Since the election, the Golden State and final-term Governor Jerry Brown have established themselves as a mega-resister to all things Trump. It's often noted that if California were a country, it would have the world's fifth largest economy. As it happens, that economy is supportive of immigration, has been a hotbed of innovation, and for decades has led both the nation and the globe in environmental regulations. 

The bottom line is that although California is far from environmentally pristine, citizens of the state love their much cleaner air and aren't in any mood to have Washington mess with it. 

The automakers are trapped in a political confrontation

The automakers, having sold many millions of vehicles in the country's biggest car market, are abundantly aware of this and assumed that their deal with Trump would not have led to a war with California. But they underestimated the President's enthusiasm for confronting his political enemies, a large number of whom have a view of the Pacific Ocean.

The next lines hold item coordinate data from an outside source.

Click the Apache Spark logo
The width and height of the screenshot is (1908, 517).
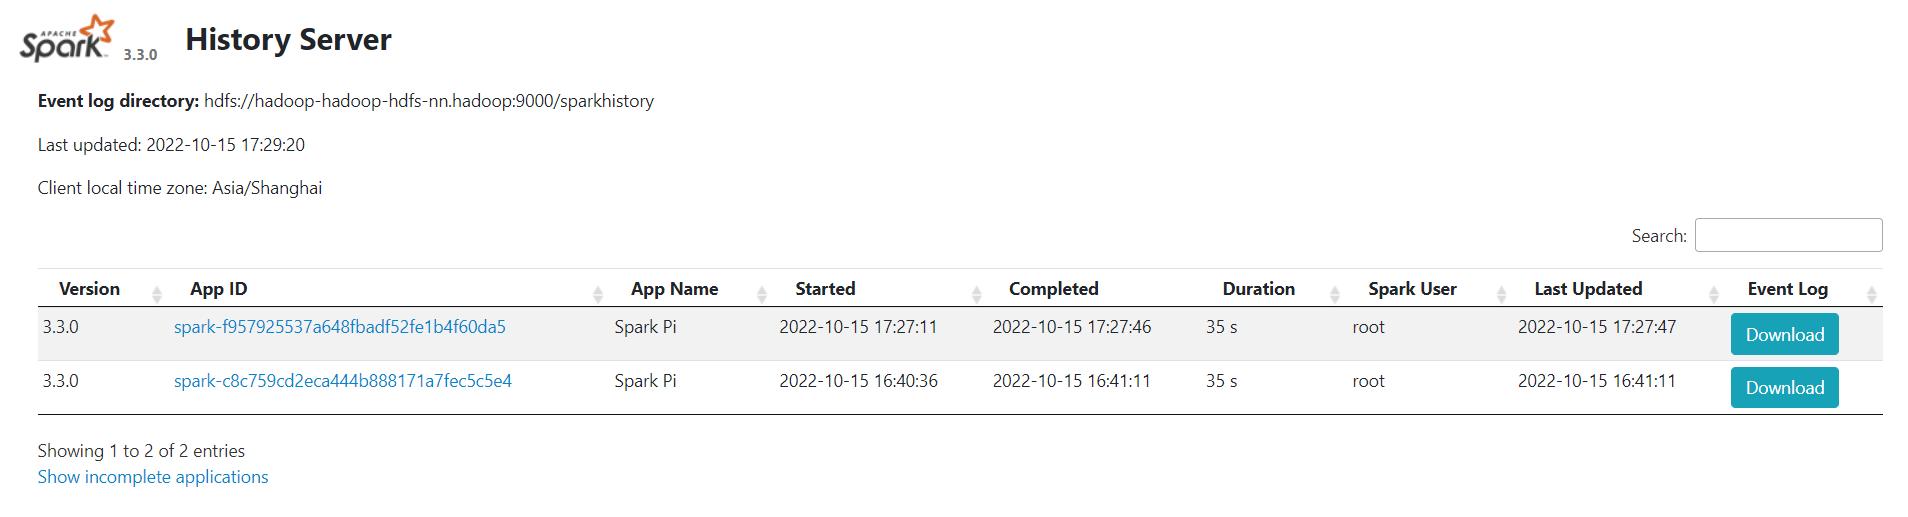[x=67, y=39]
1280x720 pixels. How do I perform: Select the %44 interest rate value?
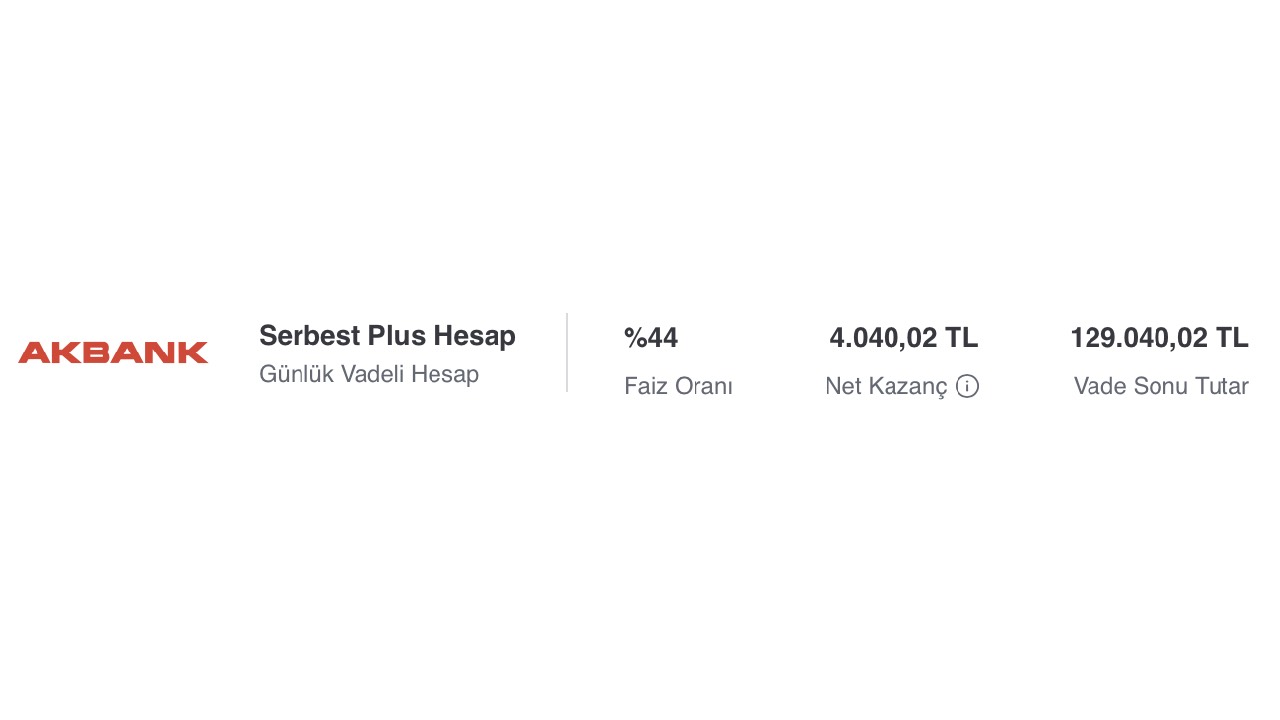pyautogui.click(x=651, y=338)
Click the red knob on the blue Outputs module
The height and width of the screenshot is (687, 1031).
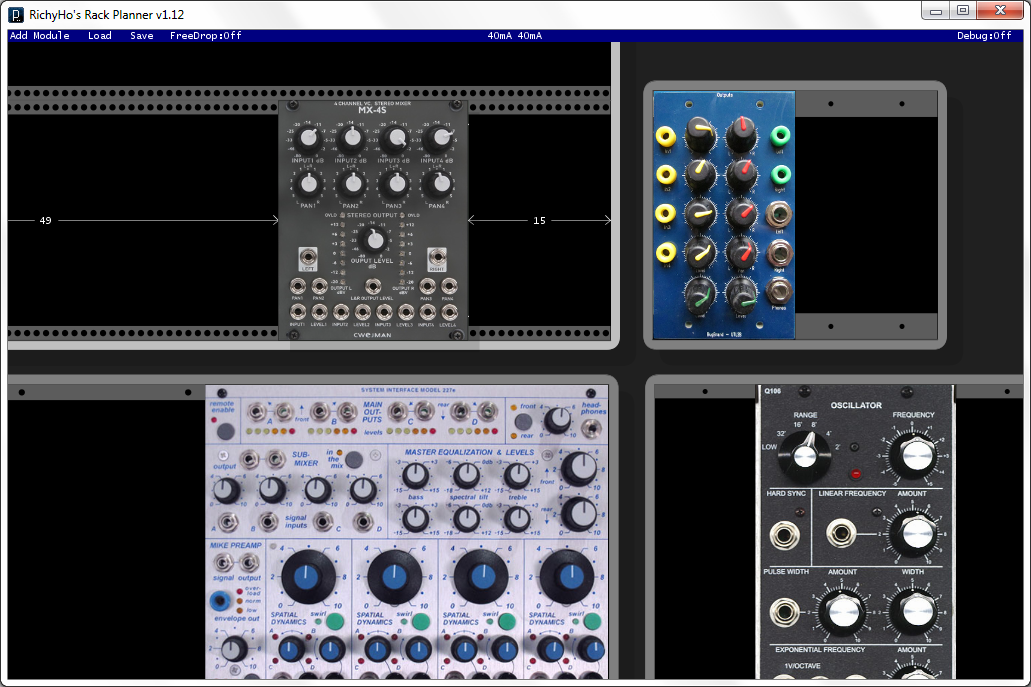pos(741,134)
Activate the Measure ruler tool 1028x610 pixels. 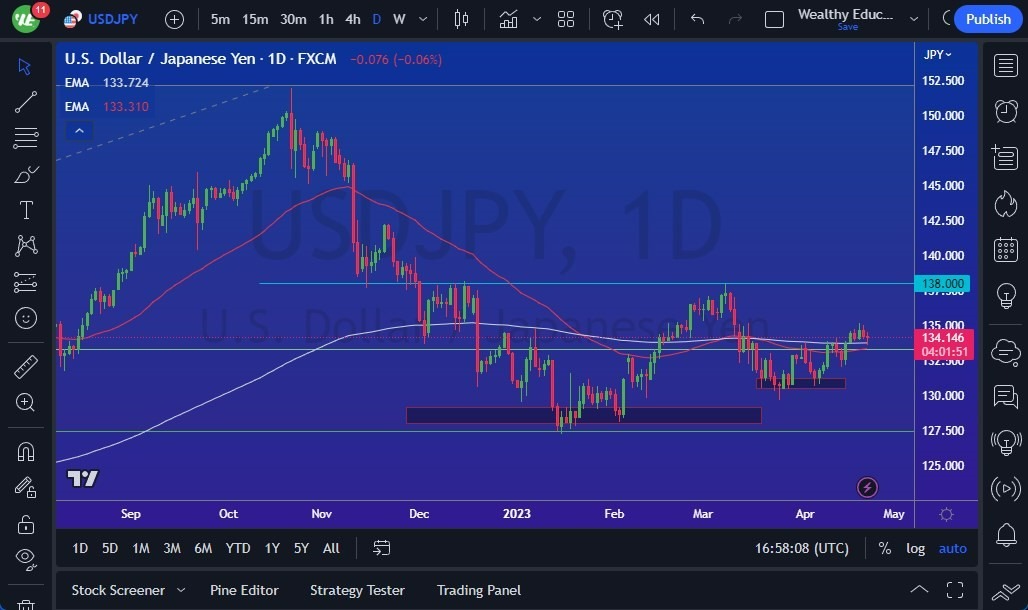(x=25, y=367)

EPA head Scott Pruitt, no fan of California's tougher fuel-economy and emissions rules, is bristling for the fight. He argues that California should set the tone for the nation. But California disagrees, and it has the historic firepower to be confident in a battle: 12 additional states follow California's lead.

According to Bloomberg, California Air Resources Board chief Mary Nichols' aim "is to continue to link California’s clean-air rules with Washington’s, as the state has done since 2009."

But the publication quotes Nichols insisting that if Washington pushes for a change that deviates from what California wants, the state won't go along with it.

For the automakers, this is a nightmare: a $17-million annual sales market with two fuel-economy standards. GM, Ford, and FCA would have to build California versions of popular vehicles — and possibly versions for any state that adopts California's standards. 

Now they want a compromise that eases the implicit California requirements without pitting the state and its followers against the rest of the country. 

Trump and Pruitt don't have any chance of winning this war. The big three can exert considerable influence over the economies of Michigan and Ohio, and Californians will punish Detroit if the carmakers overplay their hand. The state's residents buy two million vehicles a year — and Detroit has for decades been forced to fight hard for its share against Japanese, German, and South Korean competitors.

The freak-out in Motown is getting palpable. The automakers were initially gleeful about Trump, but they neglected to inform the administration that California has been calling its own shots for years. Executives perhaps assumed Trump knew this. They were wrong, and now they're having to broker a new deal from a position of considerable weakness.